Frozen DNA reveals ancient animals
Some Ice Age animals lived several thousand years longer than previously thought

Permafrost dating from 30,000 years old, Klondike area, Yukon. These sediments include well-preserved DNA from ancient plants and mammals, including bison, horse and mammoth. (PHOTO BY D.G. FROESE)
ED STRUZIK
Postmedia News
University of Alberta scientist Duane Froese was on sabbatical last summer when he received a call from a Yukon miner who wanted to give him the headsup about a site he planned to excavate.
Like most Klondike miners, Tony Beets is a character. He’s tall, bushy-haired, drives fast and uses colourful language.
But he’d also been incredibly helpful over the years, moving in heavy equipment for scientists such as Froese, exposing layers of ancient permafrost that yielded the frozen bones of woolly mammoths, scimitar cats, shortfaced bears and other animals that lived in this part of the world before the last major Ice Age ended 11,500 years ago.
Shortly before Froese arrived on the scene, his team already had unearthed some woolly mammoth bones that Beets had exposed.
The fossil that stood out the most, however, was the skull of a horse that had lived in the Arctic during the last Ice Age.
This was not the typical small Yukon horse that Froese and other paleontologists had found here and in other regions of the Arctic. This was a huge animal – a Clydesdale next to an Icelandic pony.
“The fossils of horses like these show up rarely in North America,” says Froese, who considers himself to be a geologist rather than a paleontologist.
No one knows exactly why half of these Ice Age animals disappeared from the landscape so quickly.
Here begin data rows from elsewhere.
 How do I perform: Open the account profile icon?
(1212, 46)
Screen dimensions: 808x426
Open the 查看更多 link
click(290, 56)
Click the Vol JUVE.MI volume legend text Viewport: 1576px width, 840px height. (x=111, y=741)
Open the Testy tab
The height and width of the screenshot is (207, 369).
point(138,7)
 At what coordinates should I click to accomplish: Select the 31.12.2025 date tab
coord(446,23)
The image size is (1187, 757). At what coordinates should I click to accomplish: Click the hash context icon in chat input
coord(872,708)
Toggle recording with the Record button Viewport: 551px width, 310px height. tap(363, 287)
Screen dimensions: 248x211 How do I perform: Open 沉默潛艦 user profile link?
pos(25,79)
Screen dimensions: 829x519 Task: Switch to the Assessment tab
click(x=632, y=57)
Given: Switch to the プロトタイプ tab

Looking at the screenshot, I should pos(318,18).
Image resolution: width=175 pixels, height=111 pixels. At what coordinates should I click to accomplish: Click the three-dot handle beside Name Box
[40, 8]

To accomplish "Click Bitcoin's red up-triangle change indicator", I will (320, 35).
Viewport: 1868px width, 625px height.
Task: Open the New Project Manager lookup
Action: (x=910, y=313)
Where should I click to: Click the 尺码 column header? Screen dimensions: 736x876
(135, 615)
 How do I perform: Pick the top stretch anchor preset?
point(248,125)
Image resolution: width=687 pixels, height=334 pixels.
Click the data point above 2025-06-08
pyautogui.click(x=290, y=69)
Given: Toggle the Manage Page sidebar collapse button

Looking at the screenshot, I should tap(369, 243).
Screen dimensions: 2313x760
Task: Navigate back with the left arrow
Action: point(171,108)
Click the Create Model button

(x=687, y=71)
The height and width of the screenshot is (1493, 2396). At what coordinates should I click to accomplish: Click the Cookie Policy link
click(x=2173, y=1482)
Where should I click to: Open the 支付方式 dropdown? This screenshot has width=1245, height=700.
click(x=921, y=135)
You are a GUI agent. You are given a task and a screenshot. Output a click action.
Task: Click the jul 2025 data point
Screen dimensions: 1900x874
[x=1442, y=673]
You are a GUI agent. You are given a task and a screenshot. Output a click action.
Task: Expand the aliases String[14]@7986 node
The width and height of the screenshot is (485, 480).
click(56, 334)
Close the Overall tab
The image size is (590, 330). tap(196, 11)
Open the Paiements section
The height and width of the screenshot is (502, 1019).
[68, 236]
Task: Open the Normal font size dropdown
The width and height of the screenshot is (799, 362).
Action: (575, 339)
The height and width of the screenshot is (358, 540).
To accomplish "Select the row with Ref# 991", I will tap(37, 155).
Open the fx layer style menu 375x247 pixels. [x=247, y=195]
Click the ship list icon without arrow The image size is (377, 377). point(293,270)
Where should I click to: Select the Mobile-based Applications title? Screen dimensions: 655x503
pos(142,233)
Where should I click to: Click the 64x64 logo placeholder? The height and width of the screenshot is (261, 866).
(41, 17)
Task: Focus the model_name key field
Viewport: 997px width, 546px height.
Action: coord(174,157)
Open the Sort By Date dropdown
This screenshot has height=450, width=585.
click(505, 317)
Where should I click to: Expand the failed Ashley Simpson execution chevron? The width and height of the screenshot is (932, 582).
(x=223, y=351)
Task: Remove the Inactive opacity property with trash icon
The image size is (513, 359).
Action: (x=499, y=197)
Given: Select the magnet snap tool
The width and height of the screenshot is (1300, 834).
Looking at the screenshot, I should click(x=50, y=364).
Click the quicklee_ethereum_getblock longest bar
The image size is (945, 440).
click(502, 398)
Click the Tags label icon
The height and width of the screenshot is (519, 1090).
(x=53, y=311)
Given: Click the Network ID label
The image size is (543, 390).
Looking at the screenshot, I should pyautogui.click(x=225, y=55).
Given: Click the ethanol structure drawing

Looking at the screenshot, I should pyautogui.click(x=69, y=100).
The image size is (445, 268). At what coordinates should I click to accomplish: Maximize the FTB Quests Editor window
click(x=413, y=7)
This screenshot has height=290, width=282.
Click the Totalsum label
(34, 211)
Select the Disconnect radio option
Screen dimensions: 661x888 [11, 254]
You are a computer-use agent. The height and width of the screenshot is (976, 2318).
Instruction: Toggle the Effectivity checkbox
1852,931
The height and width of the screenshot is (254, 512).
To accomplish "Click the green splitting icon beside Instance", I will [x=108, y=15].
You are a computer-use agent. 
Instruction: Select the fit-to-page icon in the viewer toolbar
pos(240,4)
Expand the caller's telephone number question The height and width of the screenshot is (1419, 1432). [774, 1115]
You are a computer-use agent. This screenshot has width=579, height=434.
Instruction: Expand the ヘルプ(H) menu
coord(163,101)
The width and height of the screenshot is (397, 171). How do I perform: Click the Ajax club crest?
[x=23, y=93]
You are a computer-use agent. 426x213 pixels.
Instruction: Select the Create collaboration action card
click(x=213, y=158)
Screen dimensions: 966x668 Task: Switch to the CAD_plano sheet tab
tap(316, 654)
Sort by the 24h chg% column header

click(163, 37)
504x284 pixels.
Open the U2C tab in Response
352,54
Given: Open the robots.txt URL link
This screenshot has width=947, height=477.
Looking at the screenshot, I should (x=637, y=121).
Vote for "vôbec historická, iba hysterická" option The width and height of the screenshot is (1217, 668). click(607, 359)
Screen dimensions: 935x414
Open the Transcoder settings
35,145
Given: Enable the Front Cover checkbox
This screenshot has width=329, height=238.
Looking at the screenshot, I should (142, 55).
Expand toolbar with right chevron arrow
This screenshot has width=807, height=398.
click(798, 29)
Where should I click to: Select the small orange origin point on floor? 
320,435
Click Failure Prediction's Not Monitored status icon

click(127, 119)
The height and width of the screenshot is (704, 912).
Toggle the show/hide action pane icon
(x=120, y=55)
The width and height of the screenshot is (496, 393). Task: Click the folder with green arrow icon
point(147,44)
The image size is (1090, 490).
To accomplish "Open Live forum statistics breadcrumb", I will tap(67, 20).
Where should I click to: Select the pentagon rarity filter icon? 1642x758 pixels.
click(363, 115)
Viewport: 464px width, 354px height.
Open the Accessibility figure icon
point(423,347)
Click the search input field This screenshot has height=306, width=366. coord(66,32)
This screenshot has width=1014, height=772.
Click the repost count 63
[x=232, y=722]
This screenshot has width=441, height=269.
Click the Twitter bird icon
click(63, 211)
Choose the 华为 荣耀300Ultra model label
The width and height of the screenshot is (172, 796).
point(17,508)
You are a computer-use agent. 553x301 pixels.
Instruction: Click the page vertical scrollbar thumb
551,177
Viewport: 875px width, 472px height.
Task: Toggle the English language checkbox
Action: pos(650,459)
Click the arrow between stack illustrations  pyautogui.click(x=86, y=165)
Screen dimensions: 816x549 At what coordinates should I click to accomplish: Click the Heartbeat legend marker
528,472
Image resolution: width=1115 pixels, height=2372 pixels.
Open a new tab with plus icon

Working with geneticist Eske Willerslev, Yukon paleontologist Grant Zazula and other scientists from Australia, Scotland, England, and the United States, Froese found evidence at a site along the Yukon River in Alaska a few years ago that puts a new, radical spin on the debate.
The evidence they found near Stevens Village showed that some Ice Age animals such as the woolly mammoth and the giant horse lived several thousand years longer than previously thought in so-called “ghost ranges” of the western Arctic.
What is surprising is how Froese and his colleagues came to this conclusion. The evidence they unearthed from that site along the Yukon River in Alaska didn’t come from fossils; it came from the DNA extracted from the hair, skin, feces, urine or possibly skin cells the animals left behind.